The word - meaning a situation which is shambolic from every possible angle - was coined in 2009 by the writers of BBC political satire The Thick of It.

See full story here: http://www.bbc.co.uk/news/uk-politics-20309441

Emerald Dream
November 15th, 2012, 02:34 PM
How odd. What was wrong with saying "no-win situation?"

FreeFall
November 15th, 2012, 11:46 PM
Ah. Now instead of saying "we're so screwed" all I have omnishambles! Time to make people sick of me and my new best word friend!

TigerBoy
November 16th, 2012, 11:59 AM
How odd. What was wrong with saying "no-win situation?"

Perhaps because it is one word rather than a phrase. Because the speaker may feel that the situation can't be measured in terms of 'winning' (eg discussing the lack of organisation at a social dance).

Maybe you can tell me why Americans love to replace the nicely compact word "use" with the pretentious sounding "leverage" ?

FreeFall
November 16th, 2012, 01:04 PM
Perhaps because it is one word rather than a phrase. Because the speaker may feel that the situation can't be measured in terms of 'winning' (eg discussing the lack of organisation at a social dance).

Maybe you can tell me why Americans love to replace the nicely compact word "use" with the pretentious sounding "leverage" ?
Omnishamble and leverage.
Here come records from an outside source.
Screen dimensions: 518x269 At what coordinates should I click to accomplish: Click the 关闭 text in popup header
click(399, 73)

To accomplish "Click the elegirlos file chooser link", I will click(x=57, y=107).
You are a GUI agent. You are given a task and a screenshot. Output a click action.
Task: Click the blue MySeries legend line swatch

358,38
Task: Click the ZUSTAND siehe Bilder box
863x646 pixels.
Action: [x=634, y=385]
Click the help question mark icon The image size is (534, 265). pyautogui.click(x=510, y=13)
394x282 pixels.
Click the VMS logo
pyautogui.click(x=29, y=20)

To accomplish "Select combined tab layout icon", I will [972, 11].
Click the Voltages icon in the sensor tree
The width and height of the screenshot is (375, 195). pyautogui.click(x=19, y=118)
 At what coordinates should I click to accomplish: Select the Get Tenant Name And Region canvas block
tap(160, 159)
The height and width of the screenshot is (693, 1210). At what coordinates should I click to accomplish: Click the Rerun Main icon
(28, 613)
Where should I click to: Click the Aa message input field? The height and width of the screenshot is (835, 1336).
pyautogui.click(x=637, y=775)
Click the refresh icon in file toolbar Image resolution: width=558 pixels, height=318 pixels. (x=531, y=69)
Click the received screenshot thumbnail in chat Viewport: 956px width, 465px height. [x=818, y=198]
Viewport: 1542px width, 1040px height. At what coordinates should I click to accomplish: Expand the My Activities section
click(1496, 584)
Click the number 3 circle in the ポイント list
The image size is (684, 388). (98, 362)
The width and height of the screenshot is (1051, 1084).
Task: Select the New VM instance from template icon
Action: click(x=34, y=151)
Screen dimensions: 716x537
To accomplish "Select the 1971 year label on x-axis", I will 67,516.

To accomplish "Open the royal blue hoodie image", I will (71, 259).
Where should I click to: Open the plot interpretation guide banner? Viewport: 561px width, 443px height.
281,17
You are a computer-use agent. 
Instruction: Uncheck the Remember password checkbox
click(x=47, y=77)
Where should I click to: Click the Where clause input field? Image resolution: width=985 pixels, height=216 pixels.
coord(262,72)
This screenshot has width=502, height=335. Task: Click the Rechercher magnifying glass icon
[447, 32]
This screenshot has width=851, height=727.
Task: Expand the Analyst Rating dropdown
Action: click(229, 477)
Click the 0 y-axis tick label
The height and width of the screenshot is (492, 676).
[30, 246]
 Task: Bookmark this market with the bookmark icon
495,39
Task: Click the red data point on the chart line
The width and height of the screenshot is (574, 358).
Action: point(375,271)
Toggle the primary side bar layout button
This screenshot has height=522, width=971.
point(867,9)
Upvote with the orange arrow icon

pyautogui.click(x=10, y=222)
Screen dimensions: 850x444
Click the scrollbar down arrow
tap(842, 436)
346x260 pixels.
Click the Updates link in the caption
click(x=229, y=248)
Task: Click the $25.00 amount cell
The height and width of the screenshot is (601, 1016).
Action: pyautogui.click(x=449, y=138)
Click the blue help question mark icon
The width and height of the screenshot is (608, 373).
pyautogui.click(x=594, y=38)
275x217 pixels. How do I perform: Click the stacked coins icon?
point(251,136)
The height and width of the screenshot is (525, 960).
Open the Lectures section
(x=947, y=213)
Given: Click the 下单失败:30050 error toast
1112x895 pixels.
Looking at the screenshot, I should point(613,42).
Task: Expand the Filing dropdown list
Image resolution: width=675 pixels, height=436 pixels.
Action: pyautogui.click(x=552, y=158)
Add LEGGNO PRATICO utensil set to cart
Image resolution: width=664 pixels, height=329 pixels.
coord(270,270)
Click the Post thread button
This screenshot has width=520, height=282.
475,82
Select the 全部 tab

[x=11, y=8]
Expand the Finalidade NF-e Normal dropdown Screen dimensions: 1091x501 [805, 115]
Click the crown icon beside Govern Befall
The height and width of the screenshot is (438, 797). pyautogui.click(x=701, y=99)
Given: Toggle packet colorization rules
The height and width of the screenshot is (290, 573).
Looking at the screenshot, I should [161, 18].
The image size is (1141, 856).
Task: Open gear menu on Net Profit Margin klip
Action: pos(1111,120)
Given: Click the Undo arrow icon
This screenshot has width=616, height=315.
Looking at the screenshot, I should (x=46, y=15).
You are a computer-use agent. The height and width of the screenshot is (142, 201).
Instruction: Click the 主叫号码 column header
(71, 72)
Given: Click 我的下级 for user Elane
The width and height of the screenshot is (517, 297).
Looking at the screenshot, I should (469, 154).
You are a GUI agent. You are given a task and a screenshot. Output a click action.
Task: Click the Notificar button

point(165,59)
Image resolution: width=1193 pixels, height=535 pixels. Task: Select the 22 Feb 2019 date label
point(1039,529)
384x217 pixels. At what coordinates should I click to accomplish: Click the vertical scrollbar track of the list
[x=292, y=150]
I'm going to use these, I will find a way! We do that though? Eh, we're probably using it the wrong context anyways. I've never leveraged leverage in my daily vocabulary ;)

Emerald Dream
November 16th, 2012, 04:25 PM
Perhaps because it is one word rather than a phrase. Because the speaker may feel that the situation can't be measured in terms of 'winning' (eg discussing the lack of organisation at a social dance).

Maybe you can tell me why Americans love to replace the nicely compact word "use" with the pretentious sounding "leverage" ?

I've never heard "leverage" in place of "use." Sorry, I can't speak for other Americans if they are doing this.

TigerBoy
November 16th, 2012, 04:36 PM
I've never heard "leverage" in place of "use." Sorry, I can't speak for other Americans if they are doing this.

You probably aren't pretentious then :P I've noticed it mainly in IT articles, and I think it gets used in the same way some academics tend to [-]leverage[/-] use obscure or long words to dress up their language rather than to help communicate their ideas, making an omnishambles of the whole article.